La eurodiputada italiana forma parte del Parlamento Europeo desde el 2024. Durante su estadía en el Perú se desplegó cerca de más de 150 veedores para detectar anomalías en jornada del último domingo 12 de abril
Annalissa Corrado, eurodiputada italiana, fue la jefa de observadores de la Unión Europea durante las elecciones generales 2026. Pese a las presuntas irregularidades presentadas durante la jornada del 12 de abril, la funcionaria señaló que no existía tal escenario.
“Lo que podemos decir, hasta lo que hemos visto, es que han sido retrasos, pero en un clima bastante tranquilo, y sin irregularidades. Hemos tenido un reporte de todos nuestros miembros desplazados en todo el país, así que son más que 150 observadores que están mirando distintas mesas; y lo que hemos visto nosotros es que a lo mejor alguien se ha un poco quejado de esperar», indicó.
No obstante, ¿quién es Annalissa Corrado? Nacida en Civitavecchia (Italia) en 1973, Corrado es ingeniera mecánica y un doctorado en energía. Comenzó su carrera en el año 2000, centrándose en la evaluación del impacto ambiental de productos y servicios en el contexto de la economía circular. Trabajó para el Ministerio de Medio Ambiente en la división de energías renovables y eficiencia energética
Tras años de asesorar y liderar proyectos en el Kyoto Club, dio el salto definitivo al unirse al Partido Demócrata (PD), convirtiéndose en la mano derecha de Elly Schlein para la transición ecológica.
En 2024, las urnas la catapultaron al Parlamento Europeo. Desde su escaño en el Grupo de la Alianza Progresista de Socialistas y Demócratas, ha mantenido una postura firme: la crisis climática no es una opción, sino una emergencia que requiere medidas radicales. Sin embargo, su nombre no solo ha resonado en los pasillos de Bruselas por sus políticas verdes.
El pasado septiembre de 2025, Corrado llevó su activismo al límite.
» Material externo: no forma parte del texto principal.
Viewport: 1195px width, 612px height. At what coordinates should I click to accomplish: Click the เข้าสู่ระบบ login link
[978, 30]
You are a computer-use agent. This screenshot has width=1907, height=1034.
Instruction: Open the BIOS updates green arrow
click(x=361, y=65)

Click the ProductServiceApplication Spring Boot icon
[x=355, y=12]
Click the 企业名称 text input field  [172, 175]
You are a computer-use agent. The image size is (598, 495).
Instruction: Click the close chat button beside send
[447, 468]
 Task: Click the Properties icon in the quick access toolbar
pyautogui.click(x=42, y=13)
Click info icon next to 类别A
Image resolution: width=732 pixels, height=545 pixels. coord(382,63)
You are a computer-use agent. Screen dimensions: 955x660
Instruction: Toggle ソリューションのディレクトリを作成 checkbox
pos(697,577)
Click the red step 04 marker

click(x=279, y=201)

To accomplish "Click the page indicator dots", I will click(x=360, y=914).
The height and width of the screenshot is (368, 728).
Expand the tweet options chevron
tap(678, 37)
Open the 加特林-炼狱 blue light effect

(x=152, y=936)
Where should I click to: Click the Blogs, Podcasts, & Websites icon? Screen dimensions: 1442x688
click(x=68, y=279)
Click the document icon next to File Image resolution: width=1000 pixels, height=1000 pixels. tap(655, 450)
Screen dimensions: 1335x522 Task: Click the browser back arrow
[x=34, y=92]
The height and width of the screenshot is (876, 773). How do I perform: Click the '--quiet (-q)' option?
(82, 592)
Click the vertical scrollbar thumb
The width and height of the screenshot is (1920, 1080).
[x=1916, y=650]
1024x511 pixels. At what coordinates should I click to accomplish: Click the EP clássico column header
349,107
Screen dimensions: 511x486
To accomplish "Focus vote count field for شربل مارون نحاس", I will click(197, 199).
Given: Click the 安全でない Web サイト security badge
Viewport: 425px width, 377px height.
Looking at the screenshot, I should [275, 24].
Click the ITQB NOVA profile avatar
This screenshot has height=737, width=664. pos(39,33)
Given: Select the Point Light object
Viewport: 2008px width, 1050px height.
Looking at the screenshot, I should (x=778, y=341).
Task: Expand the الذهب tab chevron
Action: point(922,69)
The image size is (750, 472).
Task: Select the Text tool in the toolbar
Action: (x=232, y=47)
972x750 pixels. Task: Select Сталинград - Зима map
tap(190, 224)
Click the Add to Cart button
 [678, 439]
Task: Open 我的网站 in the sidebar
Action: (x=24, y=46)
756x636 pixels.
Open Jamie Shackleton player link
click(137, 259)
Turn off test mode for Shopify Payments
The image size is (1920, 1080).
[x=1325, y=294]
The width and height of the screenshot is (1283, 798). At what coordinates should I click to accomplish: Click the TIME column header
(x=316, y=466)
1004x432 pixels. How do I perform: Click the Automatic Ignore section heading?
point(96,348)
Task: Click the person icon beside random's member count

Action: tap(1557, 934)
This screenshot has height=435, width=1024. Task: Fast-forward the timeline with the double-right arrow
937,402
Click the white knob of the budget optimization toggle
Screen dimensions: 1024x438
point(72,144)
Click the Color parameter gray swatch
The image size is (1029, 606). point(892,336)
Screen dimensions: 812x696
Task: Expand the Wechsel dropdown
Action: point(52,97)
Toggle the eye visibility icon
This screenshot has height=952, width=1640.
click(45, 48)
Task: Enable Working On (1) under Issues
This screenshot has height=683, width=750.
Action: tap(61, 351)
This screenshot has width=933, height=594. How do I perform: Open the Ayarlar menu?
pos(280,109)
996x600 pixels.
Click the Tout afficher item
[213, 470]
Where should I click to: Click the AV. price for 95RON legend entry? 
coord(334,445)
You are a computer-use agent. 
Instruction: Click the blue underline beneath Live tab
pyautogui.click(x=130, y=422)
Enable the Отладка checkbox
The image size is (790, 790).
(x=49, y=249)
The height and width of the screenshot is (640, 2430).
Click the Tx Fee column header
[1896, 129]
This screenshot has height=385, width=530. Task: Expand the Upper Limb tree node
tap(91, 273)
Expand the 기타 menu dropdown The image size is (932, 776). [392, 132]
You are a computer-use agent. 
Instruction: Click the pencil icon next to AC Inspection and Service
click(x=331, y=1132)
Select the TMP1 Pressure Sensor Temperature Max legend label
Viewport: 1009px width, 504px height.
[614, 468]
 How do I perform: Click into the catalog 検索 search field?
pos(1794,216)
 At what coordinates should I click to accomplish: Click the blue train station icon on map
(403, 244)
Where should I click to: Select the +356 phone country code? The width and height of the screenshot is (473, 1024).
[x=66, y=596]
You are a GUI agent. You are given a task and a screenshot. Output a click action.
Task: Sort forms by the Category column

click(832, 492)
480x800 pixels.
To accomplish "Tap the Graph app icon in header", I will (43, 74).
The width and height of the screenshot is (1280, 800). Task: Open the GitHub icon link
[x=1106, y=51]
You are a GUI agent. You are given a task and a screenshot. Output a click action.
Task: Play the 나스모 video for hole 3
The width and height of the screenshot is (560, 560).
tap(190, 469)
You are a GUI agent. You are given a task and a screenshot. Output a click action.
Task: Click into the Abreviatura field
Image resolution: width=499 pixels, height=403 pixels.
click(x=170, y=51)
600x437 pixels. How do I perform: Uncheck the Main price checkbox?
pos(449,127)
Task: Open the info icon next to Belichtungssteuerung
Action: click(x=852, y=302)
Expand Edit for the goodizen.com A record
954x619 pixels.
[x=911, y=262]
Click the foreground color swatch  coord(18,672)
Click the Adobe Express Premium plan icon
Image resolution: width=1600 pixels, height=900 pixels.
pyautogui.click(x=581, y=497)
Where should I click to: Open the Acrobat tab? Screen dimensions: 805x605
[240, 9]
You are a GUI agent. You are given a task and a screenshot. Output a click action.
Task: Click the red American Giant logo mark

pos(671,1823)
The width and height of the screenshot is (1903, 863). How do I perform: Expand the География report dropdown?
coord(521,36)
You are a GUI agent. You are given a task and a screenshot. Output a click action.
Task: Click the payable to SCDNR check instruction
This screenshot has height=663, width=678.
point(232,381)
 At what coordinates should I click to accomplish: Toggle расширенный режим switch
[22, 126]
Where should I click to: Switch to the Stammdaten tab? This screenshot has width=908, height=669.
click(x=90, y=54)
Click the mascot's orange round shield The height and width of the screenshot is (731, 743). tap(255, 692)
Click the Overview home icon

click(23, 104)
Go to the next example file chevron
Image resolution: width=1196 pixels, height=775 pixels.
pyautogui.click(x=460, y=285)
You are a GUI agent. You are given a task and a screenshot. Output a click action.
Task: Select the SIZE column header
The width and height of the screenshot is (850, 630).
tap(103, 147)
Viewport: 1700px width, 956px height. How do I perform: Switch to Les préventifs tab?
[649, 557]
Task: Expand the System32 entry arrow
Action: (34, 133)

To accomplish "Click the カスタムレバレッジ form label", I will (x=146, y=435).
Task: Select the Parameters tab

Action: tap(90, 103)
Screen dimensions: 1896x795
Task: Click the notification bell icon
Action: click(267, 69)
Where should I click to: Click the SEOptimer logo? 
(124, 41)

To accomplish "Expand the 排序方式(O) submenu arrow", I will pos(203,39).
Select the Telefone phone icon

Como parte de la Global Sumud Flotilla, se embarcó en una misión internacional para romper el bloqueo y entregar ayuda humanitaria en la Franja de Gaza.
La expedición terminó en un choque diplomático: la embarcación fue interceptada por fuerzas israelíes en aguas internacionales. Corrado, junto a otros activistas, fue detenida brevemente, lo que generó un incendio político en Italia. A pesar de la presión y el riesgo, su mensaje al regresar fue tajante: «El silencio no es una opción cuando se trata de dignidad humana».